Resolver retransmits too early
Steps to reproduce on an isolated network:
- Setup a authoritative on 1.0.0.100 with simulated static (100 ms) latency to resolver with this zone
. 86400 IN SOA j.root-servers.net. nstld.verisign-grs.com. 2019072500 1800 900 604800 86400
*. 3600 IN A 1.1.1.1
. 86400 IN NS j.root-servers.net.
j.root-servers.net. 86400 IN A 1.0.0.100
- Start resolver on 1.0.0.1 with these root hints capturing the traffic to PCAP
. 3600000 NS J.ROOT-SERVERS.NET.
J.ROOT-SERVERS.NET. 3600000 A 1.0.0.100
-
Query the resolver with questions to the root zone triggering cache misses (with
for i in $(seq 0 9999); do echo "$i A"; done | dnsperf -q 100 -a 2.0.0.1 -s 1.0.0.1
. Capture the traffic to a PCAP file. -
Observe the PCAP for
Destination unreachable (Port unreachable)
packets which are results of the early retransmits (as seen in the screenshot from Wireshark below).

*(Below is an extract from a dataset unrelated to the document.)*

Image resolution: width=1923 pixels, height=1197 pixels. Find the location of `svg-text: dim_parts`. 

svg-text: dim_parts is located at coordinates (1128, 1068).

These retransmits happen after 110 to 150 ms after the original transmit. This effect is more pronounced if the number of outstanding queries is higher (the -q
argument to dnsperf
). About 1 % of queries from this test result in retransmit.
Verbose log the query from screenshot show the two queries as well
[00000.00][plan] plan '7251.' type 'A' uid [07251.00]

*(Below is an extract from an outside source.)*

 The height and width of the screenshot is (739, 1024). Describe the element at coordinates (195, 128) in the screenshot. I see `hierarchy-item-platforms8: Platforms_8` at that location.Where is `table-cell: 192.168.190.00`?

[07251.00][iter] '7251.' type 'A' new uid was assigned .01, parent uid .00
[07251.01][cach] => no NSEC* cached for zone: .

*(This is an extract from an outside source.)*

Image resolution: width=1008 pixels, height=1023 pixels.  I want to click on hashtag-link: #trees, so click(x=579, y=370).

[07251.01][cach] => skipping zone: ., NSEC, hash 0;new TTL -123456789, ret -2
[07251.01][resl] => going insecure because there's no covering TA
[07251.01][zcut] found cut: . (rank 020 return codes: DS -2, DNSKEY -2)
[07251.01][resl] => id: '24592' querying: '1.0.0.100#00053' score: 100 zone cut: '.' qname: '7251.' qtype: 'A' proto: 'udp'
[07251.01][resl] => id: '24592' querying: '1.0.0.100#00053' score: 100 zone cut: '.' qname: '7251.' qtype: 'A' proto: 'udp'
[07251.01][iter] <= rcode: NOERROR
[07251.01][cach] => stashed 7251. A, rank 020, 20 B total, incl. 0 RRSIGs
[07251.01][resl] <= server: '1.0.0.100' rtt: 148 ms
[07251.01][resl] AD: request NOT classified as SECURE
[07251.01][resl] finished: 4, queries: 1, mempool: 16400 B
Now that I think of it, this is probably caused by the packet being stuck in a buffer somewhere, but I think resolver should cope with this in better ways than to generate more traffic. 110 ms timeout seems too low for a server with 100 ms latency. This is therefore related to #447 (closed).